A trip into metal’s ‘Underworld’
by Alex Larson, ArtsEtc. Writer
Very rarely does one of the most-anticipated hard-rock albums of the year come in the form of a movie soundtrack. While the majority of today’s action-film discs are poorly constructed, non-cohesive collections of singles from one-hit-wonder metal bands of the quarter-hour, up-and-coming producer Danny Lohner and a few of his select friends obviously decided to ignore this trend when creating the soundtrack for the new Brit-vampire flick “Underworld.”
Fans of Nine Inch Nails, A Perfect Circle, Tool, pre-Results May Vary Limp Bizkit and Filter have been impatiently awaiting this album ever since news of its inception was leaked to the metal community.
Recorded and produced in secrecy to avoid record companies screaming “breech of contract,” Nine Inch Nails remix producer and stage bassist Danny Lohner first collected the talents of Wes Borland (ex-Limp Bizkit guitarist), Richard Patrick (ex-NIN guitarist and current vocalist for Filter), Josh Freese (APC drummer) and Maynard James Keenan (Tool and APC lyricist).
He also threw into the mix David Bowie, John Frusciante (Red Hot Chili Peppers guitarist), Milla Jovovich (fashion model and action star of “Resident Evil”) and a handful of newcomer hard-rock bands to create probably the most diverse metal disc ever.
To immediately familiarize the audience with the dark essence of the vampire-slayer-meets-Matrix atmosphere of its film counterpart, Lohner and company waste no time slamming the listener in the temporal lobe with the initial track “Awakening” by the über-group The Damning Well.
After months of speculation, this talented collection of unadulterated metal emotion finally rears its head with the finalized line-up of Borland, Patrick, Freese and Lohner. With Lohner’s rattling bass and Borland’s Bizkit-era guitar twinkling laying the ground work for the song, post-rehab Patrick delivers a solid, multi-dynamic, lyrically emotional pile-driver of a performance that goes to prove rock stars really can sound better after sobering up.
Continuing along this tread of multi-guest-artist tracks, the biblically-inspired second track “REV 22:20” follows up by demonstrating the talented results of the much-anticipated artistic collaboration of Keenan and Lohner, complete with the surprise angelic cooing of Jovovich.
In her touching solo track “Rocket Collecting,” Jovovich is given her chance to demonstrate her wispy and elegantly flowing soprano voice that is simultaneously driven by the backing orchestral arrangement and juxtaposed by Lohner’s harsh, industrial dance beat.
After the slightly disappointing accompanying work of Keenan and Frusciante in David Bowie’s “Bring Me the Disco King,” the listener is then refunded 110 percent with a new track of industrial-dance mayhem from the Vancouver industrial-music forefather militia Skinny Puppy and a subsequent brilliant remix of APC’s “Judith,” courtesy of Lohner’s highly intelligent production skills.
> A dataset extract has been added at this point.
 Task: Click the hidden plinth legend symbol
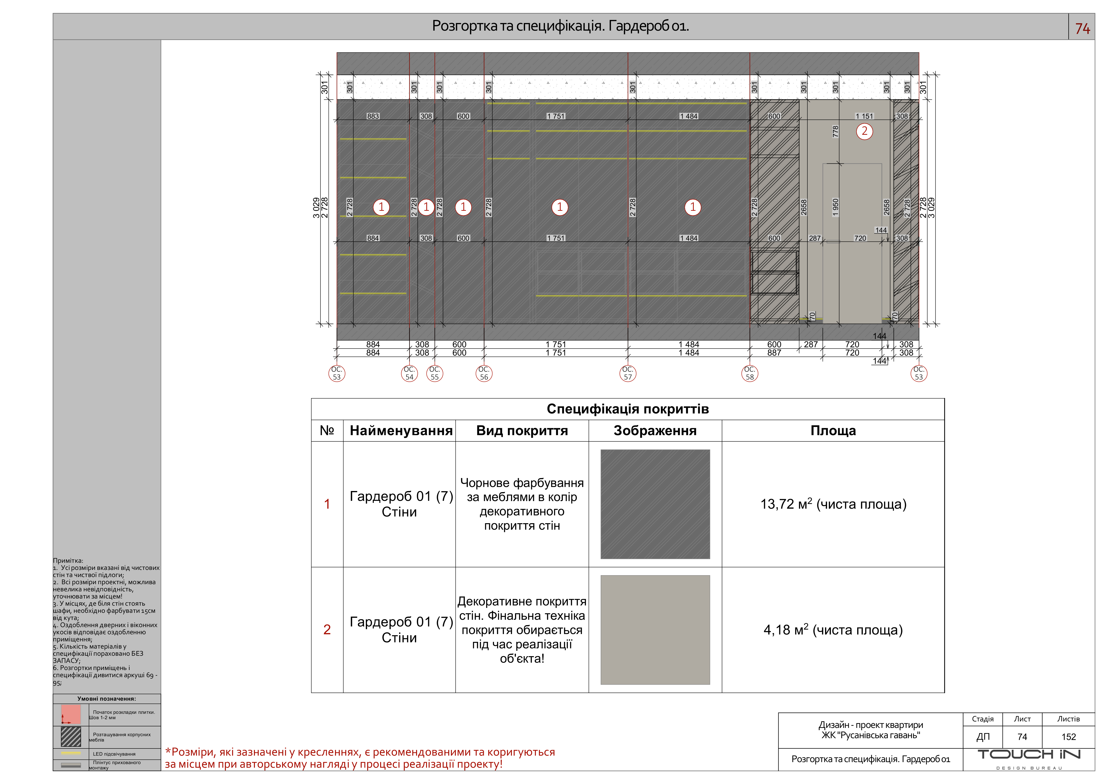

Leading up to and following the second APC remix of the current single “Weak and Powerless,” the album takes a serious hit in the talent department, starting with the Dillinger Escape Plan’s impression of a landing 747 with engine trouble, followed by Finch’s unimpressive “Worms of the Earth.” The artistic drag continues with the numerous sleep-inducing tracks featuring female singers and solo piano, such as Lisa Germano’s “From a Shell.” Nonetheless, the strong first half of this album more than makes up for this seven-tracks-out-of-19 flaw.
The success of this album, though, is not the final products of the star-studded tracks, but instead in the easily imaginable behind-the-scenes headaches more than likely faced by Lohner in the making of this album.
Anytime prima-donna rock stars of this caliber are crammed into a studio together, egos will clash, which can lead to poor products or improperly mixed tracks if the producer does not apply patience, maintain control and keep the tension of competition at a minimum.
Even if this album turned into a complete failure, the fact that Lohner would even consider entering the studio with two of rock’s most notorious frontmen, an aging and androgynous art rocker, a guitarist who essentially fired his last band and a Revlon cover-girl proves that either Danny has what it takes to become one of rock’s greatest producers or else is still suffering from brain trauma caused by one of Trent Reznor’s notorious flying mic stands.
The track-by-track flowing cohesiveness of this album, fueled in part by the dark instrumental intermissions of Renholder (an anagram for RE: D. Lohner), only further demonstrates that Danny Lohner possesses the production intelligence and skills needed to achieve his epic artistic visions and survive on his own in the current realm of hard rock.
Although he has no intentions of surpassing his NIN mentor quite yet, Lohner and the rest of The Damning Well know they are onto something. What it is, only time will tell.
Until then, this album stands as a testament that hard rock is far from dead, and innovative creativity is again on the horizon for metal — even if it does come in the form of a soundtrack.